__Given data__:
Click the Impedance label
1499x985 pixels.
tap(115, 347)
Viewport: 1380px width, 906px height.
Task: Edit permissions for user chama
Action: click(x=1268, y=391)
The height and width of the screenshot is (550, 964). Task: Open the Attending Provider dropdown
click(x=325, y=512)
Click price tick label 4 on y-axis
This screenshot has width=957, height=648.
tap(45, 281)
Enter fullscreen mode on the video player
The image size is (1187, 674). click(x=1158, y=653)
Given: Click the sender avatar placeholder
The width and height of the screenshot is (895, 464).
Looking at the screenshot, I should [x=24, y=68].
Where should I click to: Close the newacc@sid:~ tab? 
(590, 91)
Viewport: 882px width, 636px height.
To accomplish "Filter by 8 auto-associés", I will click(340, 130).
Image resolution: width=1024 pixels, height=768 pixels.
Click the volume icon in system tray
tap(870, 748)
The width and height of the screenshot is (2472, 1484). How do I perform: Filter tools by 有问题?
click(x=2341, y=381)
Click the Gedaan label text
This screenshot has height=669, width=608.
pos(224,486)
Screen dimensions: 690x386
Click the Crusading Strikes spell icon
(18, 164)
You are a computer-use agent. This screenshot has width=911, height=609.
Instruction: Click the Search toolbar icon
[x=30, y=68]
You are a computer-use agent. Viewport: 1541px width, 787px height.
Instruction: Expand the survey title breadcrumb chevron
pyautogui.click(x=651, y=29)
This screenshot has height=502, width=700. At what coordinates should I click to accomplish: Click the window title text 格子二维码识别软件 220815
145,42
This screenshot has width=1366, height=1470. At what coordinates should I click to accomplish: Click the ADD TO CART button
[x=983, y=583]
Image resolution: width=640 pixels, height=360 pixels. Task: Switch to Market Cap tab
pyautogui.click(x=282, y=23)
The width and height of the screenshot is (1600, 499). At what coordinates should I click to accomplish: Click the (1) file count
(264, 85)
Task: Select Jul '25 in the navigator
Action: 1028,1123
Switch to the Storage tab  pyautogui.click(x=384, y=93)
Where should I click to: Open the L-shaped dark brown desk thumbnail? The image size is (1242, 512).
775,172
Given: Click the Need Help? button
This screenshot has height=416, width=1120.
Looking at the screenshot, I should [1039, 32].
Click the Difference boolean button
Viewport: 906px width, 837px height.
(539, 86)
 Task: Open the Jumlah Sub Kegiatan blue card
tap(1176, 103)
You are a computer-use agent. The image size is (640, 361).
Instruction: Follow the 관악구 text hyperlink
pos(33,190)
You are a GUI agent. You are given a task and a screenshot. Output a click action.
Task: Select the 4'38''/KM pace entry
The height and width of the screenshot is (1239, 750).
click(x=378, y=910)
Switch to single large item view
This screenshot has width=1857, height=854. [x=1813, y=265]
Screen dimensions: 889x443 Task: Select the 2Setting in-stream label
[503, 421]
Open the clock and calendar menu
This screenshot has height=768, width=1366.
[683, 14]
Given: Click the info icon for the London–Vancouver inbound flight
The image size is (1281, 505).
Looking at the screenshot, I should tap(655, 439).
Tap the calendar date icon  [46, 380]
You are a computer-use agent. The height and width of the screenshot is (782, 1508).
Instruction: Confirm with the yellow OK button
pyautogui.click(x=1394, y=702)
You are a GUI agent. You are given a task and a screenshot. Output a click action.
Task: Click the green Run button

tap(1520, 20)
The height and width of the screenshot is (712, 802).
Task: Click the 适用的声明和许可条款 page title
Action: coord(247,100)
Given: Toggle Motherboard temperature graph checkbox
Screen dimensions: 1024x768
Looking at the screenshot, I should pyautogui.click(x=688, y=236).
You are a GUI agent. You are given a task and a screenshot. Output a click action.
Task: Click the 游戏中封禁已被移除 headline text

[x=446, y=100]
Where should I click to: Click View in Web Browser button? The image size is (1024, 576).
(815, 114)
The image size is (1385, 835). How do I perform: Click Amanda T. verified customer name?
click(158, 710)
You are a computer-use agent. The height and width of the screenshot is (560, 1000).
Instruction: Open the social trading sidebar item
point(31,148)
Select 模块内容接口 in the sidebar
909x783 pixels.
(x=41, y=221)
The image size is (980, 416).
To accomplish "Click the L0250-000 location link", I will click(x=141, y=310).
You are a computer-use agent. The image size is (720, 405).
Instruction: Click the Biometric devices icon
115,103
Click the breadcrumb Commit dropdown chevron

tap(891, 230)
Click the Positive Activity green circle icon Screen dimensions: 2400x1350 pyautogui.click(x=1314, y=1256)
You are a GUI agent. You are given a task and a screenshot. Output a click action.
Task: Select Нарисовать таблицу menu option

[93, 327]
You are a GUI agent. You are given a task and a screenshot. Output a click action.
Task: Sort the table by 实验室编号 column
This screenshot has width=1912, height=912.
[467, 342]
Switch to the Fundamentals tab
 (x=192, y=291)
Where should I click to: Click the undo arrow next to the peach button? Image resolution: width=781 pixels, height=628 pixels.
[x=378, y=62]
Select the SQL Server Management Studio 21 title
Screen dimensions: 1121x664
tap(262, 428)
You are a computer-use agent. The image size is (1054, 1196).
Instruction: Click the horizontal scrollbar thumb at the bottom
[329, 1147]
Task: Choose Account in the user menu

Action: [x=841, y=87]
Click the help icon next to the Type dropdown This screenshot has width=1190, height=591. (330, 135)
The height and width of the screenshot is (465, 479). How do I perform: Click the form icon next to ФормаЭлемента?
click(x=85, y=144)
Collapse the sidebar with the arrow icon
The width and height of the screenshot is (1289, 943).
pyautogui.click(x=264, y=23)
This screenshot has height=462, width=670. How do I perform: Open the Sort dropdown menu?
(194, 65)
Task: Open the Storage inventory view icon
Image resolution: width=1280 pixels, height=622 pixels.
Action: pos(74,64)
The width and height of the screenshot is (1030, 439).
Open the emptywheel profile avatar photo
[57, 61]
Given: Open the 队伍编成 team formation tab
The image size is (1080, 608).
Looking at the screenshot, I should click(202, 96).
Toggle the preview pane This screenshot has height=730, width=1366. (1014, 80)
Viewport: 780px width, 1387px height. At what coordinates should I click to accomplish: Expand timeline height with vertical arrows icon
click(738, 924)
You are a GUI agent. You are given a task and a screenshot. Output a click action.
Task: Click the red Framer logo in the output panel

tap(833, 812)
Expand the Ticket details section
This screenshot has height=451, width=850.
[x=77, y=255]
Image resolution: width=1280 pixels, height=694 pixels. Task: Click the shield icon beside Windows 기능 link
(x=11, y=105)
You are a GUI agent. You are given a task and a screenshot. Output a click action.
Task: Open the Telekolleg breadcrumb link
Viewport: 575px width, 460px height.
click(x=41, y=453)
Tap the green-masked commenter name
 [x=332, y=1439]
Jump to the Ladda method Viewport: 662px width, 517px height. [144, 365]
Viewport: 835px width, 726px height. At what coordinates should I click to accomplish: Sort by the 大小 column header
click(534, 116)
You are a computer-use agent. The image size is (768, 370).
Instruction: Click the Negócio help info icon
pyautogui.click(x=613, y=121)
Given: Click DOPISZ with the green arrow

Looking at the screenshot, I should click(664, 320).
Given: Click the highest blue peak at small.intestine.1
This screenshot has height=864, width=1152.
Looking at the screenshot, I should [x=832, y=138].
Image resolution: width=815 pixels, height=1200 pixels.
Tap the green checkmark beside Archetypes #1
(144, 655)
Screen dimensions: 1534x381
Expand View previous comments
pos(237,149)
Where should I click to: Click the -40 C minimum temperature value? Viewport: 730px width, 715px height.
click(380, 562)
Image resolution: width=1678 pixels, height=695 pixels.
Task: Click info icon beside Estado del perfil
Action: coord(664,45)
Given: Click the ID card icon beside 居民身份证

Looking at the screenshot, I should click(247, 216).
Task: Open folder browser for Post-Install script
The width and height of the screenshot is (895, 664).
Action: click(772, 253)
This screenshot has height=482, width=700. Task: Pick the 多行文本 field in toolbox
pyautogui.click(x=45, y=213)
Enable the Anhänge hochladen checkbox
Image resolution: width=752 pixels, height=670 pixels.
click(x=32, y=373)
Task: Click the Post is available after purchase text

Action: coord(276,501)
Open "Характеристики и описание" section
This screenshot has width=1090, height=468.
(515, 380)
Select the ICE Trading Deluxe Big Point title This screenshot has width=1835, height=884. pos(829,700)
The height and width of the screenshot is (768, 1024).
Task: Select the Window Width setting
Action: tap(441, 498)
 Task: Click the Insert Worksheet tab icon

__Work order__: Out of the material above, output word for word the line with "The width and height of the screenshot is (1289, 943).", the line with "Toggle the preview", and all lines between them, with nothing else.

__Exercise solution__:
The width and height of the screenshot is (1289, 943).
pyautogui.click(x=264, y=23)
This screenshot has height=462, width=670. How do I perform: Open the Sort dropdown menu?
(194, 65)
Task: Open the Storage inventory view icon
Image resolution: width=1280 pixels, height=622 pixels.
Action: pos(74,64)
The width and height of the screenshot is (1030, 439).
Open the emptywheel profile avatar photo
[57, 61]
Given: Open the 队伍编成 team formation tab
The image size is (1080, 608).
Looking at the screenshot, I should click(202, 96).
Toggle the preview pane This screenshot has height=730, width=1366. (1014, 80)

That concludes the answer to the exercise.